Will my delivery be late?

Will my delivery be late?

LastMileLink Technologies graphBy Gus Hinestrosa and Eduard Lazar



The early morning delivery was 20 minutes late and this cascaded into the rest of your day. You missed the train, rushed that boiling coffee, made it late to work, made it late to a meeting…

As a consumer, we take for granted the complexity of the supply chain, especially at the current industry-wide volumes, and we get more and more demanding as the sector evolves. Just a few years ago we would use delivery services for that odd, bulky, unusual order. That has all changed. We now expect a home delivery option for everything, from fresh produce to DIY materials. A sign of this change is the strong growth of the online food and retail sector in the UK in 2017: +7 % year-on-year!*

What makes a delivery arrive on time? Our order needs to be sent to the retailer efficiently, then our product must be sourced, prepared and packaged, given to a known courier at a previously agreed time and location, then the courier must deliver it while respecting a number of rules and therefore guaranteeing its integrity. Managers and delivery controllers intervene in the process to ensure that every step happens as it should. However, from time to time, delays occur.

Among other products, at LastMileLink Technologies we are prototyping an engine that would predict if a specific delivery will be late.
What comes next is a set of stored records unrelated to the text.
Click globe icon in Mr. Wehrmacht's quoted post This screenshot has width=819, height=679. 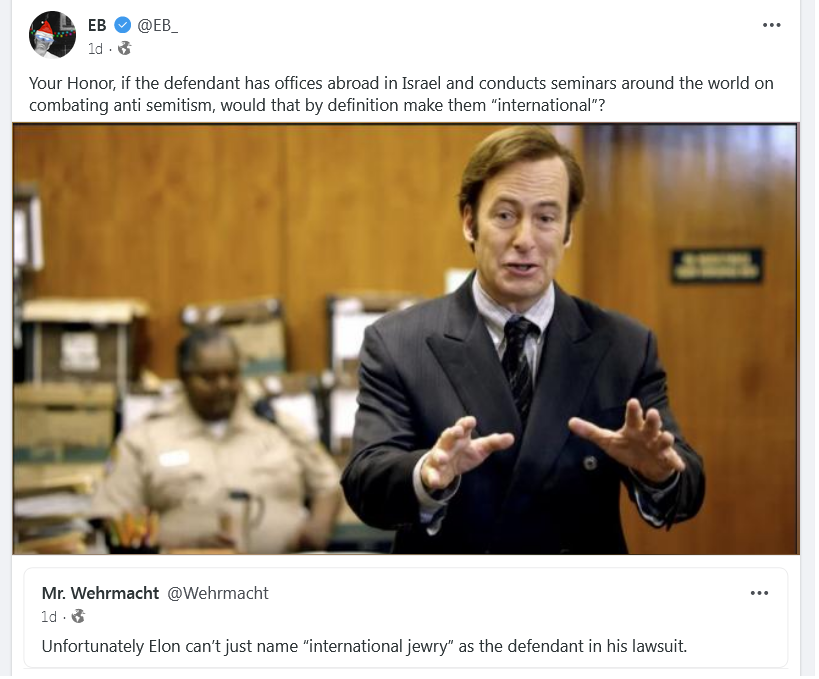(78, 616)
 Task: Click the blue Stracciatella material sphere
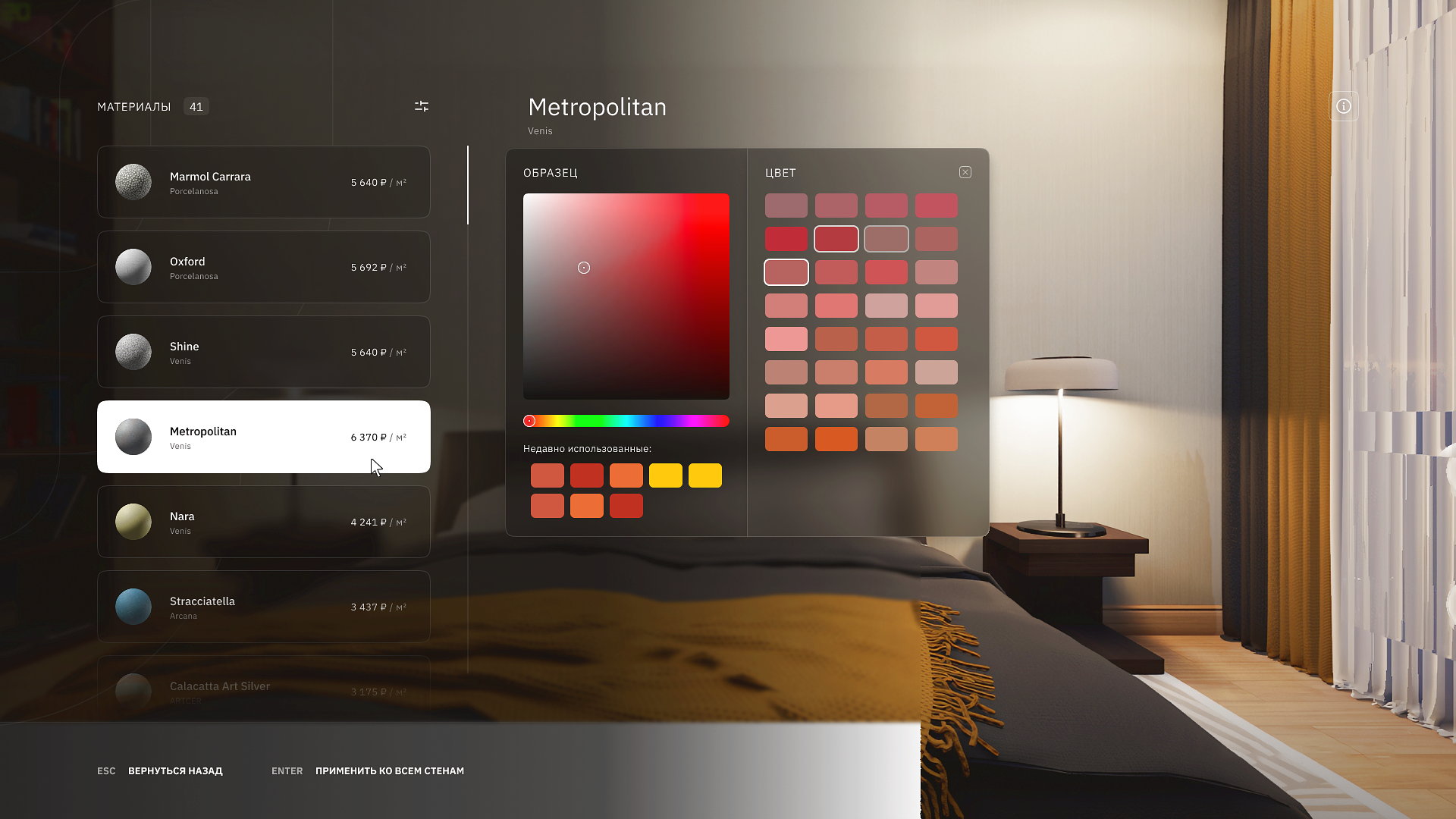click(133, 607)
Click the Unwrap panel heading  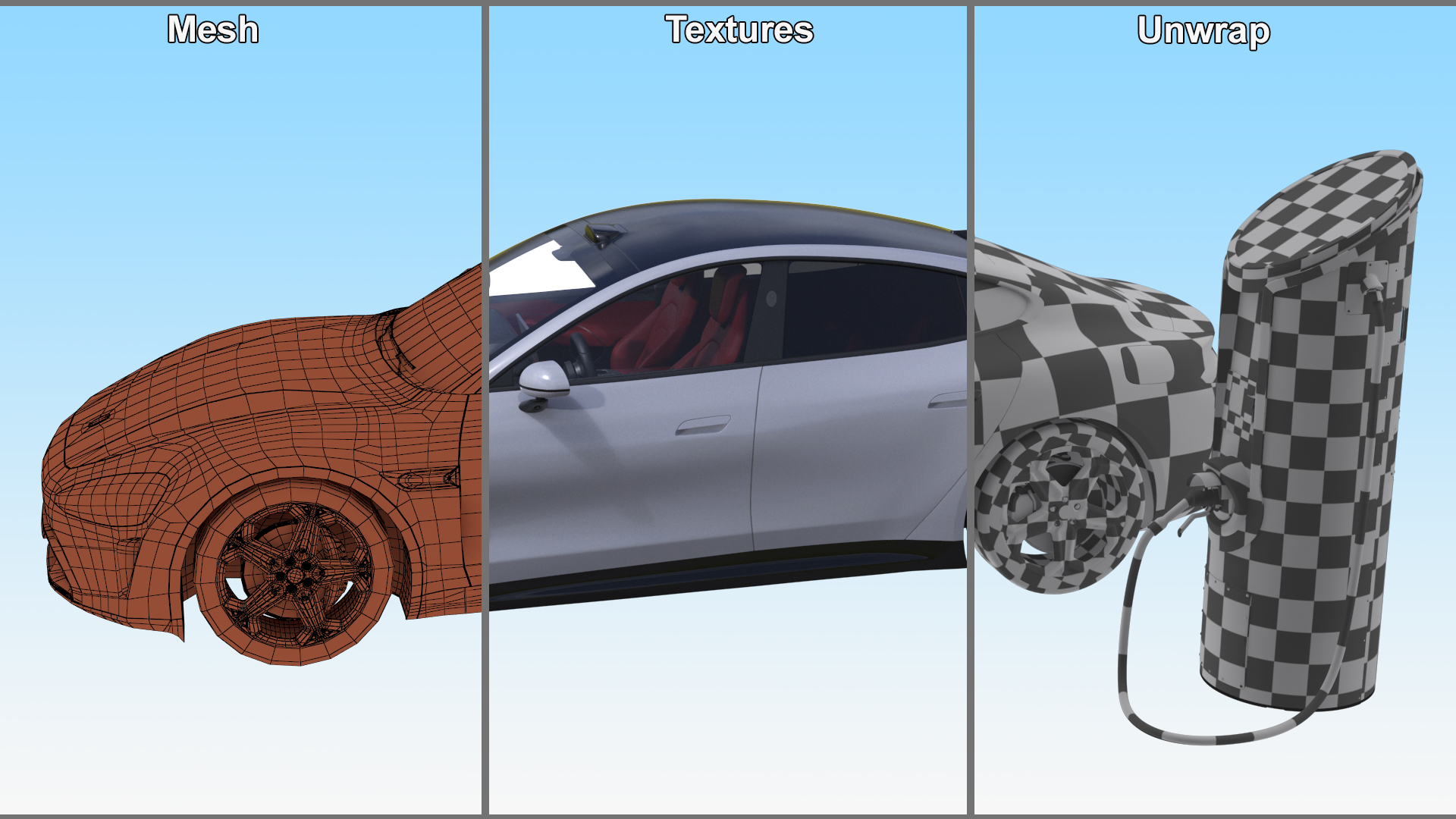[x=1203, y=32]
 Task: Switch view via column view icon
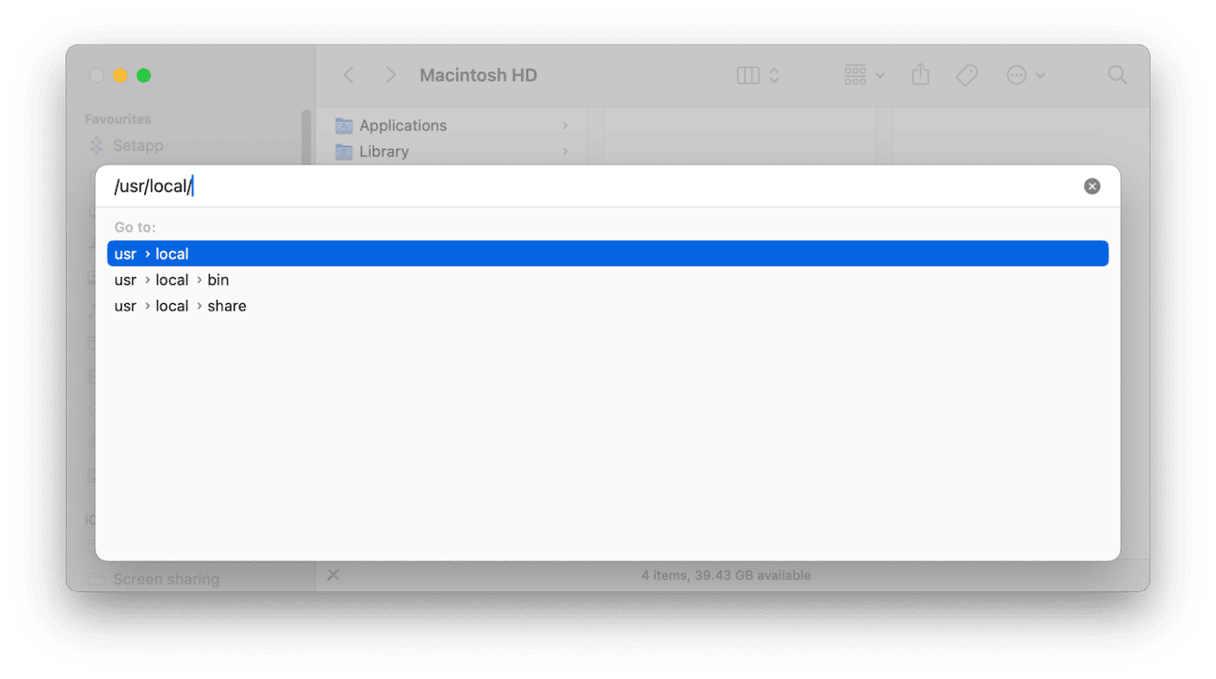(748, 75)
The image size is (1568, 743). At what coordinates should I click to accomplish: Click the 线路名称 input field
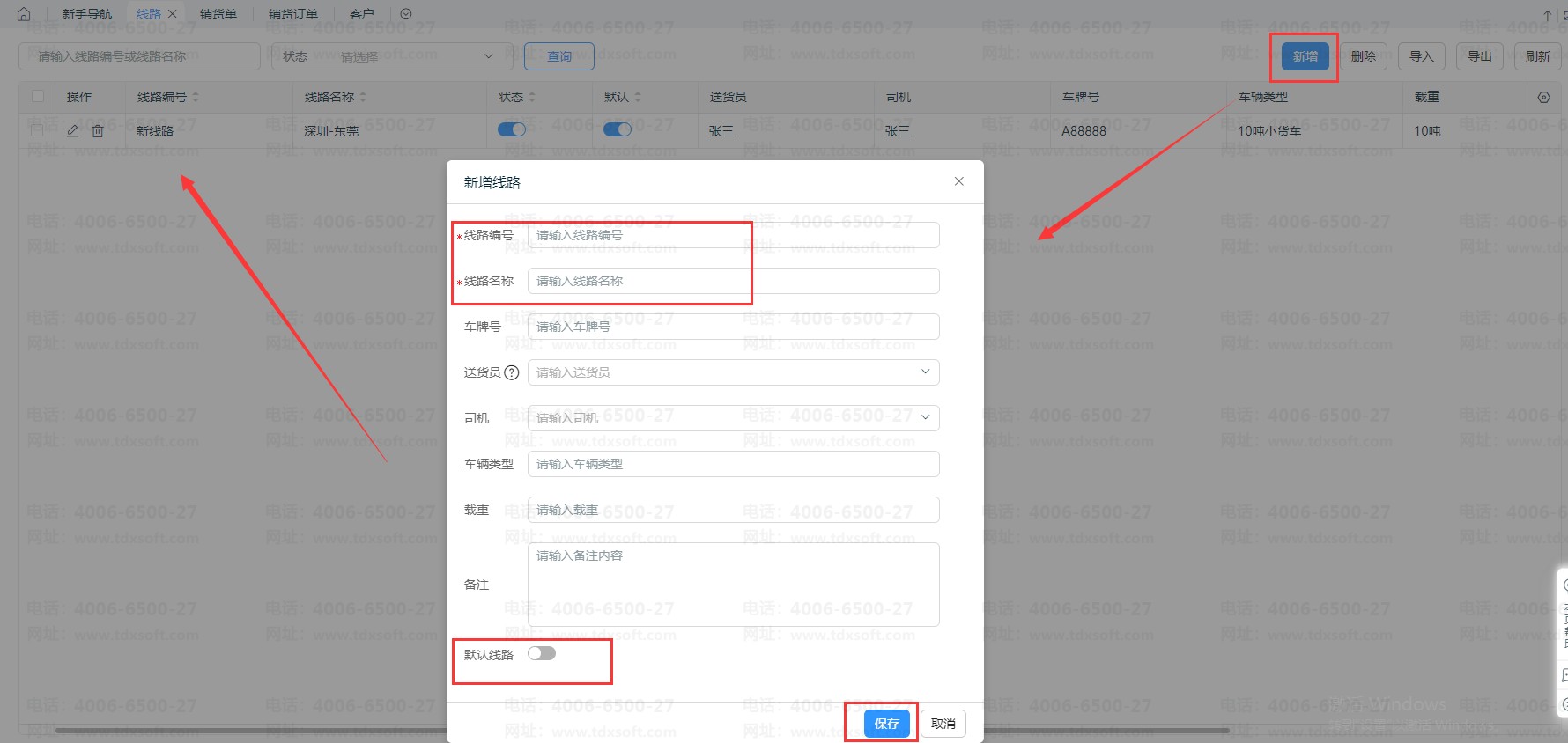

This prototype has the potential to solve a few headaches at different levels. Operators would have further assistance in identifying the ‘trouble children’ of late deliveries; the clients could be warned in advance; alternative arrangements could be put in place; the retailer would gain confidence in the delivery supplier and could potentially preempt any client complaint.

LastMilelink Graph 2





Figure 1: We want to know if a delivery will be late with enough notice, e.g. at the time of the parcel’s collection. At that point in time, we might have gathered enough information (events timeline, courier characteristics, route, type of parcel, etc.) to notify if a customer’s parcel will arrive late.

How is this possible?

We have realised that most late deliveries have hidden traits that are not visible to the naked eye of an experienced operator. These hidden traits derive from human actions, unforeseen circumstances and physical realities, and from limitations of the systems in place. Fortunately some of these traits are identifiable in the data. Indeed, even in a limited data set from a few weeks, patterns become visible. Whereas most of the jobs happen on time, occasionally delays happen and these can be related to a range of variables (eg. the day of the week, the hour of the day).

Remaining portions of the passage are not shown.